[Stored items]
☆ ☆ ☆ ☆ ☆

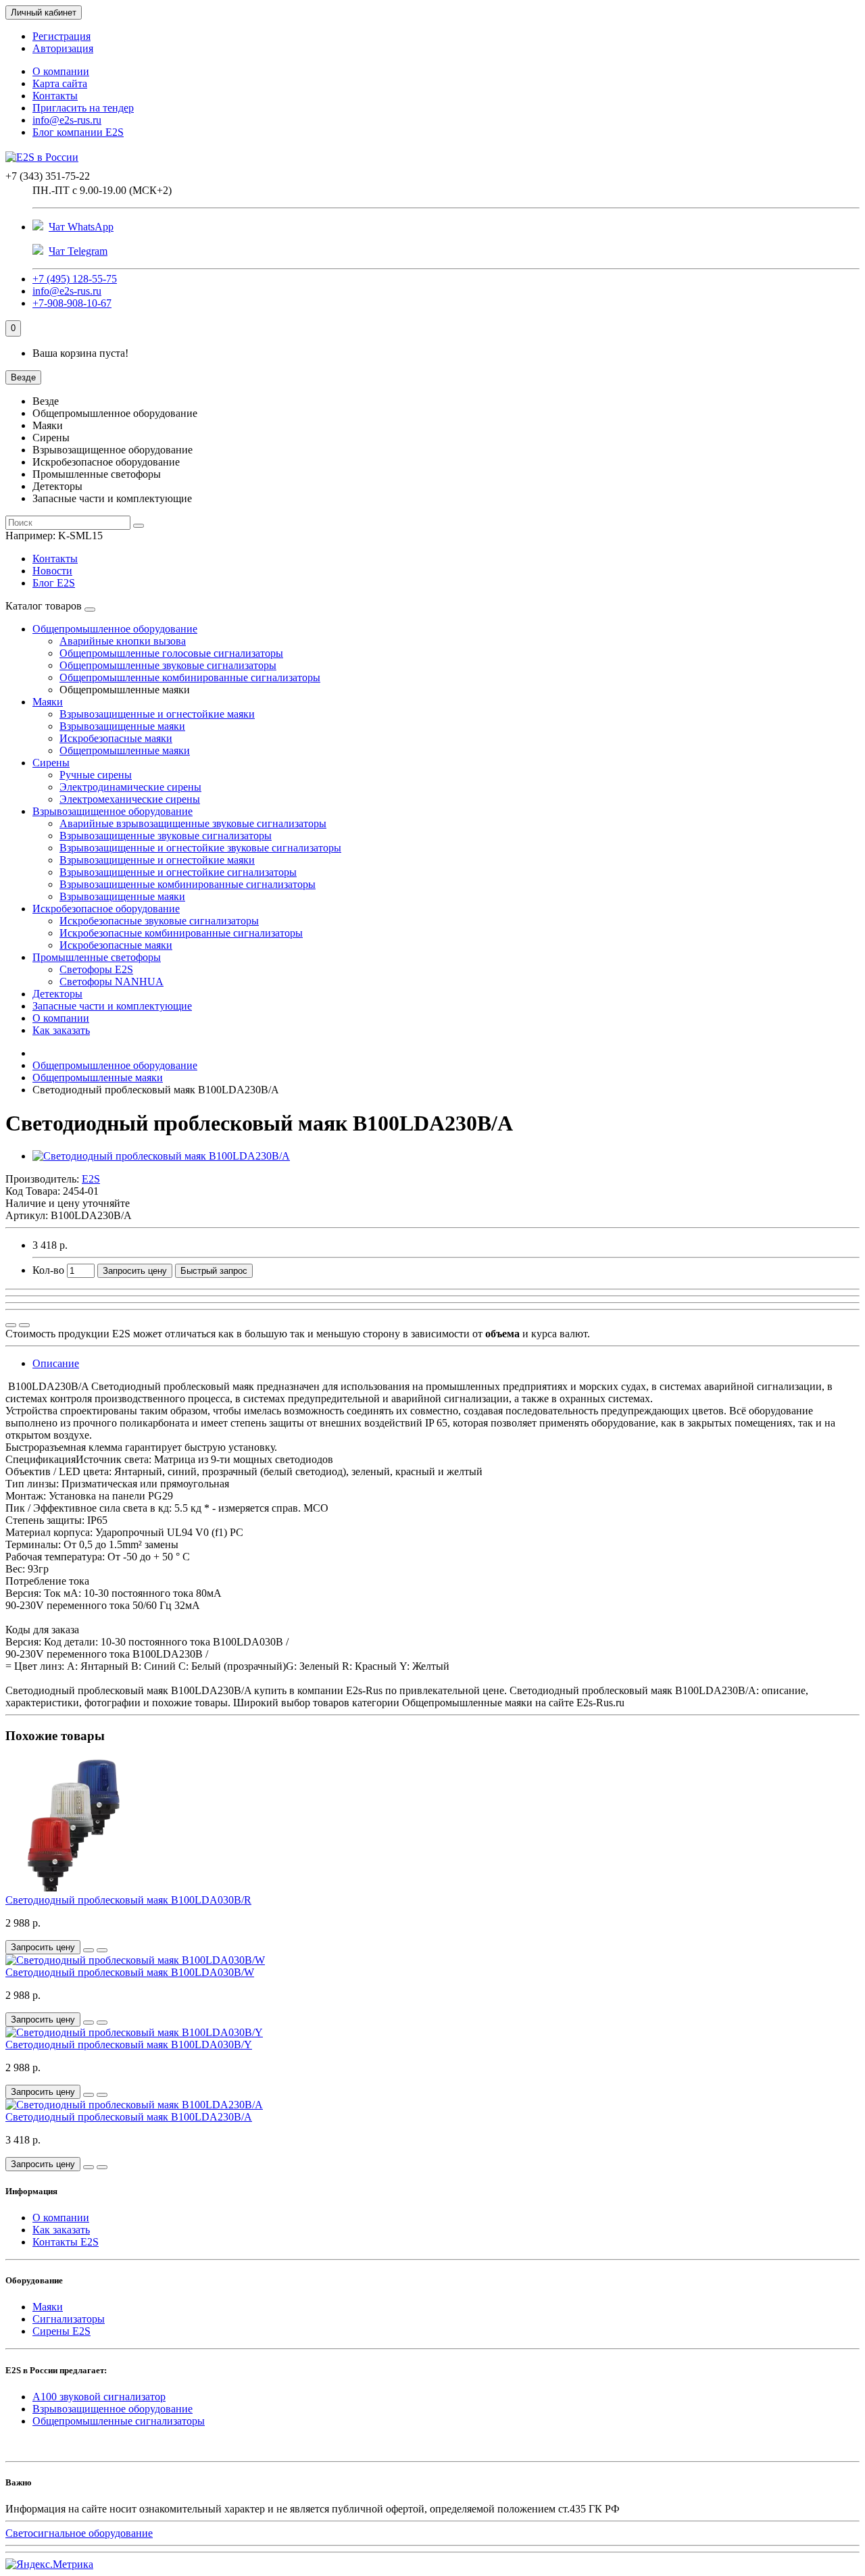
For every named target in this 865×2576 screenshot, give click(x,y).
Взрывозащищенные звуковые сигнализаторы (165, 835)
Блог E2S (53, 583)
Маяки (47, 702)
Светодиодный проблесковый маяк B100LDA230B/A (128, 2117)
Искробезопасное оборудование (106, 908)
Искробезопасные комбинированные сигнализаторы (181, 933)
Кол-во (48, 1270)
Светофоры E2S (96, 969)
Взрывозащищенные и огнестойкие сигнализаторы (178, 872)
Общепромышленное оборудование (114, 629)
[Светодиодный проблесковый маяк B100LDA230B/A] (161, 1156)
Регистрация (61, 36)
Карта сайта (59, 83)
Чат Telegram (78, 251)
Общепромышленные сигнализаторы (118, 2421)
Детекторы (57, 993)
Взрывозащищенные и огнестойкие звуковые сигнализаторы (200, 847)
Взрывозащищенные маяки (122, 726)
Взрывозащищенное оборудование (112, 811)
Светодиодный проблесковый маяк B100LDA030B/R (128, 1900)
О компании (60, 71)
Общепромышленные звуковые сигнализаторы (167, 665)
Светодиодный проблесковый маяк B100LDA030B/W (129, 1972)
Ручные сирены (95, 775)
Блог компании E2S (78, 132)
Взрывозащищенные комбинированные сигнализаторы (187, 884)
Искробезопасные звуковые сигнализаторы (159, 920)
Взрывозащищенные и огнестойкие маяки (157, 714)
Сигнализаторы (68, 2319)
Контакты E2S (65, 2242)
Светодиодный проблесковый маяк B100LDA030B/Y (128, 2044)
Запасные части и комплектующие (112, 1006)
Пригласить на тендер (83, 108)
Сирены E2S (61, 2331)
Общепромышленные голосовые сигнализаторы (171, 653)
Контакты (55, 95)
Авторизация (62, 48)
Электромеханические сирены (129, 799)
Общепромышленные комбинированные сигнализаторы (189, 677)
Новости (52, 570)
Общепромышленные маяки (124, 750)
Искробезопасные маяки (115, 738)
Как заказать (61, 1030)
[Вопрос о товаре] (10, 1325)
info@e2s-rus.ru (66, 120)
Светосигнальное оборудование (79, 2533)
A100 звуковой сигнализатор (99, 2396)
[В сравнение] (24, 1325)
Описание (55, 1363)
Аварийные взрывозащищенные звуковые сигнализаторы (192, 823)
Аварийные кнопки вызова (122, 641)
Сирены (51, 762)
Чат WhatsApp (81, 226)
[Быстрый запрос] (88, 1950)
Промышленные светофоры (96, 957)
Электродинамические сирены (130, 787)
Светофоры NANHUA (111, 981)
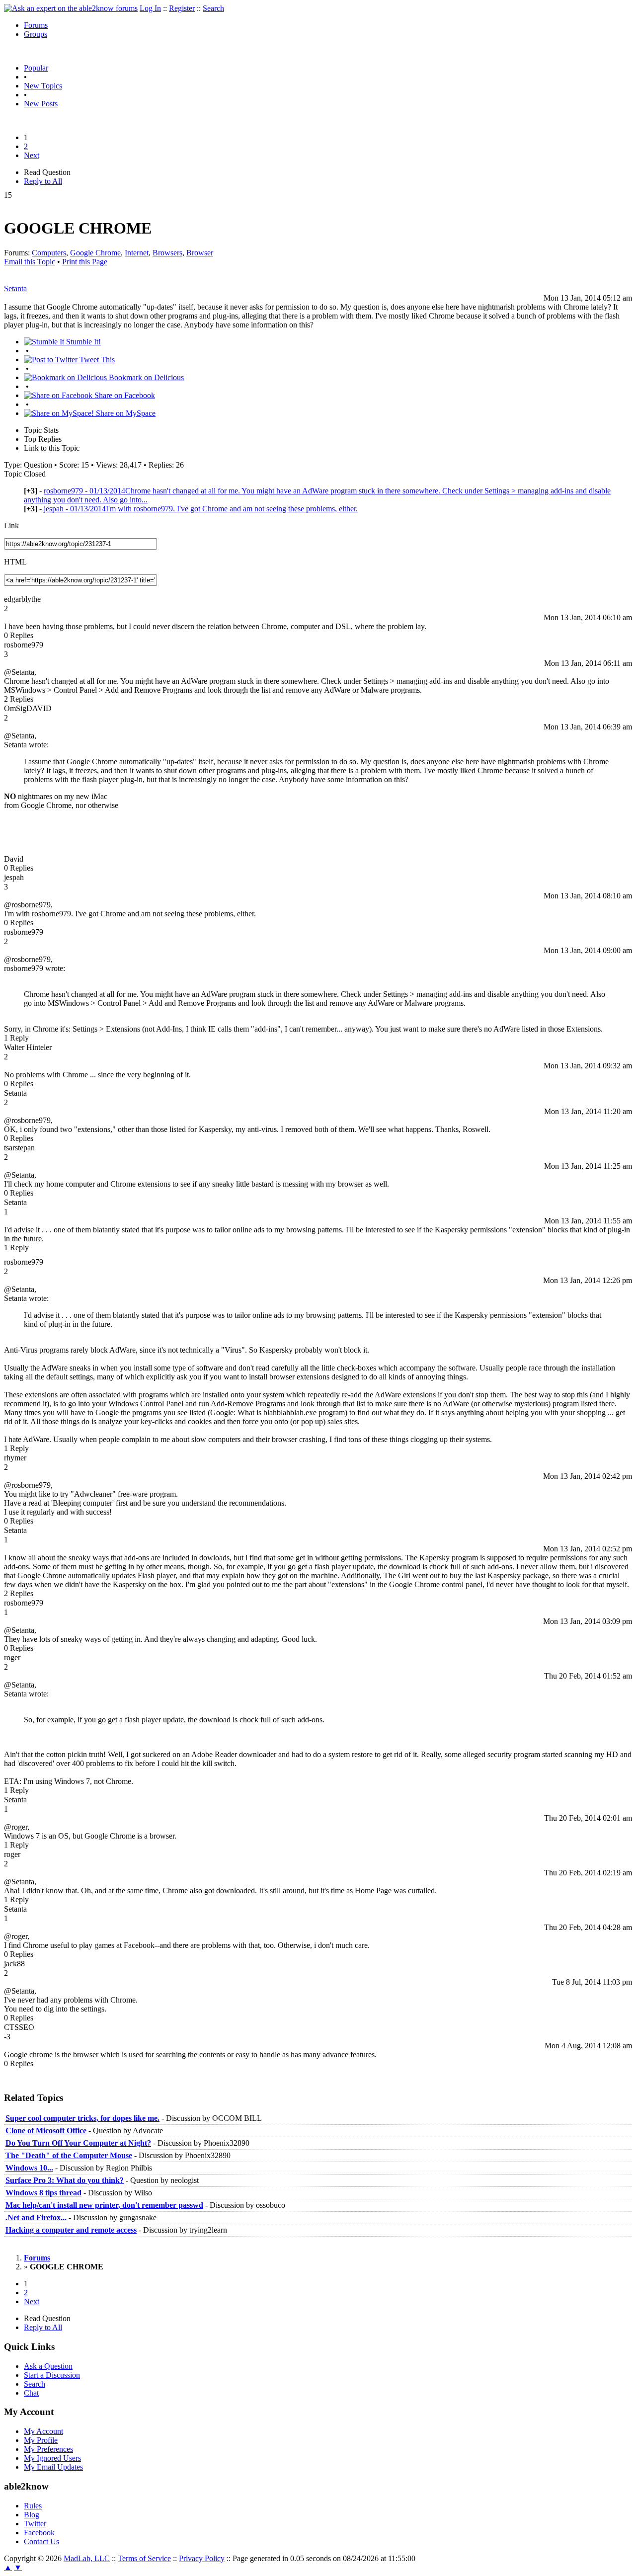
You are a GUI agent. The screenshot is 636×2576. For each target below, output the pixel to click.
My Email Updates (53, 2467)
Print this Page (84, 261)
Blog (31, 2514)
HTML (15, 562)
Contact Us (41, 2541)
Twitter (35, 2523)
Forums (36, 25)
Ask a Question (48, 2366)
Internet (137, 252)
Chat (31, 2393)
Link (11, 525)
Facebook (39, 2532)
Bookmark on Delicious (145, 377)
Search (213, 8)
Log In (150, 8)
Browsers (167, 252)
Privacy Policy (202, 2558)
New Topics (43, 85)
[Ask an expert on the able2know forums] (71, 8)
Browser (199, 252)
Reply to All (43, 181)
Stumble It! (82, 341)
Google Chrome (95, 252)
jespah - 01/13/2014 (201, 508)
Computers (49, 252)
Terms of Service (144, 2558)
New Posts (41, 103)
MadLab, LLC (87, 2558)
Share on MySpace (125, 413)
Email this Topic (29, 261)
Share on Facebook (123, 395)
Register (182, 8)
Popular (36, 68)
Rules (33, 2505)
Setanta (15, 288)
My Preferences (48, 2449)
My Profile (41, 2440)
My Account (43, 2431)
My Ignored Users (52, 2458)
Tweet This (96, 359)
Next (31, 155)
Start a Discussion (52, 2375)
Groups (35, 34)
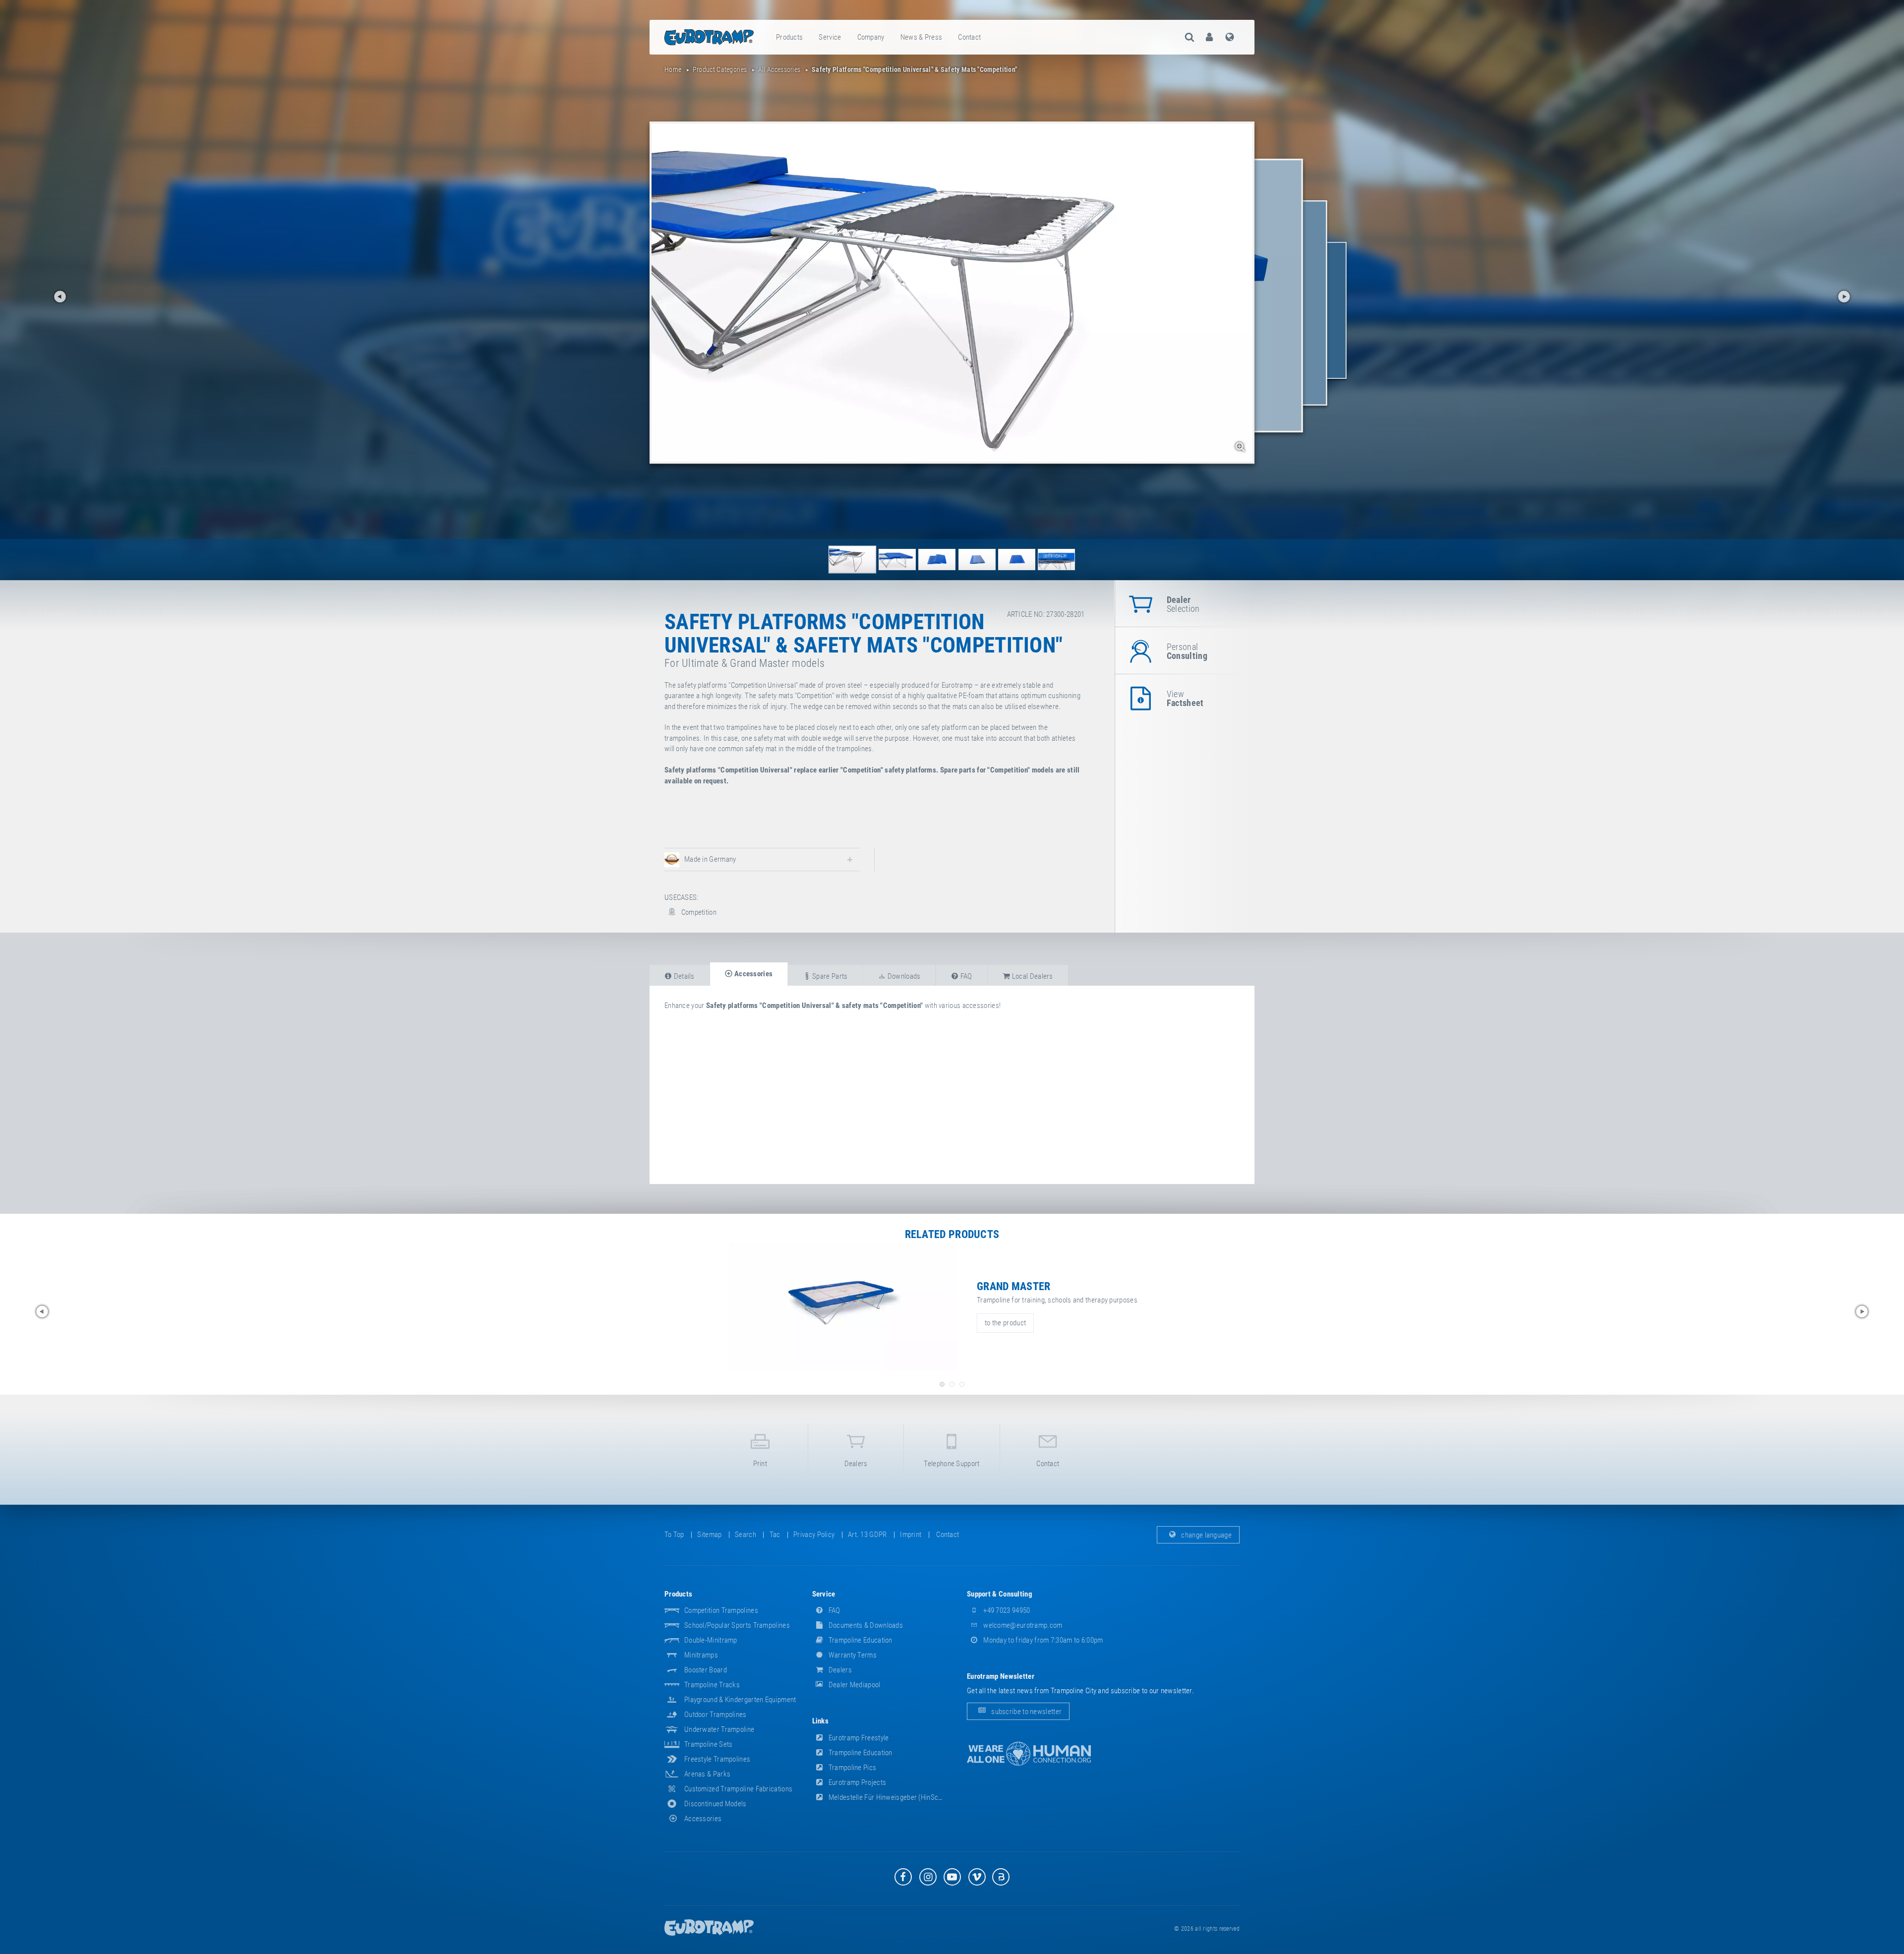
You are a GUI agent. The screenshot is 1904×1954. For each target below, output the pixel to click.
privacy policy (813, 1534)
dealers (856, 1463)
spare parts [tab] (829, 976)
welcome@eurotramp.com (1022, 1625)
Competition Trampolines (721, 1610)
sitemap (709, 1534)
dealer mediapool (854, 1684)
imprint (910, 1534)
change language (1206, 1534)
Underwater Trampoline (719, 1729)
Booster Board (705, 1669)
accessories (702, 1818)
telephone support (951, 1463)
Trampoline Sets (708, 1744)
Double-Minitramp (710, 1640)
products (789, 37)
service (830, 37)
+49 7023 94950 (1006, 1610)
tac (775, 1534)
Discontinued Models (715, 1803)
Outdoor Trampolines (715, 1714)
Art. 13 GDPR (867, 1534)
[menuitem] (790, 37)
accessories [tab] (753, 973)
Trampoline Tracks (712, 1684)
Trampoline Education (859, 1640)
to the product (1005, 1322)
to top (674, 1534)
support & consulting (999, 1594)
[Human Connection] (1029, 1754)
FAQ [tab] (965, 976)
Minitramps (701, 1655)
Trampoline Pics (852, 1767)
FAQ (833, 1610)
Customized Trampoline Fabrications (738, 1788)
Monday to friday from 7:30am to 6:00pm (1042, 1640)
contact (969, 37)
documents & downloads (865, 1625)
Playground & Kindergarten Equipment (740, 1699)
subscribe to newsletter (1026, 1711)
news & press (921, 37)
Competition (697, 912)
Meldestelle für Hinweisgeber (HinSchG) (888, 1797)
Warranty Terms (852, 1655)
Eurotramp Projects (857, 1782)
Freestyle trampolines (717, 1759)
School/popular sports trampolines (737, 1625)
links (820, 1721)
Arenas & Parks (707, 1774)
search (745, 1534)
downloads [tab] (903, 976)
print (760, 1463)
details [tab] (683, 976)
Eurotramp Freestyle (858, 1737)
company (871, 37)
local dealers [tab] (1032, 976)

☆ ☆ ☆ ☆ ☆

## [EXERCISE DETAILS]
Go through the entries and copy every line that has "Общепромышленные".

## [RESULT]
Общепромышленные сигнализаторы (118, 2421)
Общепромышленные звуковые сигнализаторы (167, 665)
Общепромышленные голосовые сигнализаторы (171, 653)
Общепромышленные комбинированные сигнализаторы (189, 677)
Общепромышленные маяки (124, 750)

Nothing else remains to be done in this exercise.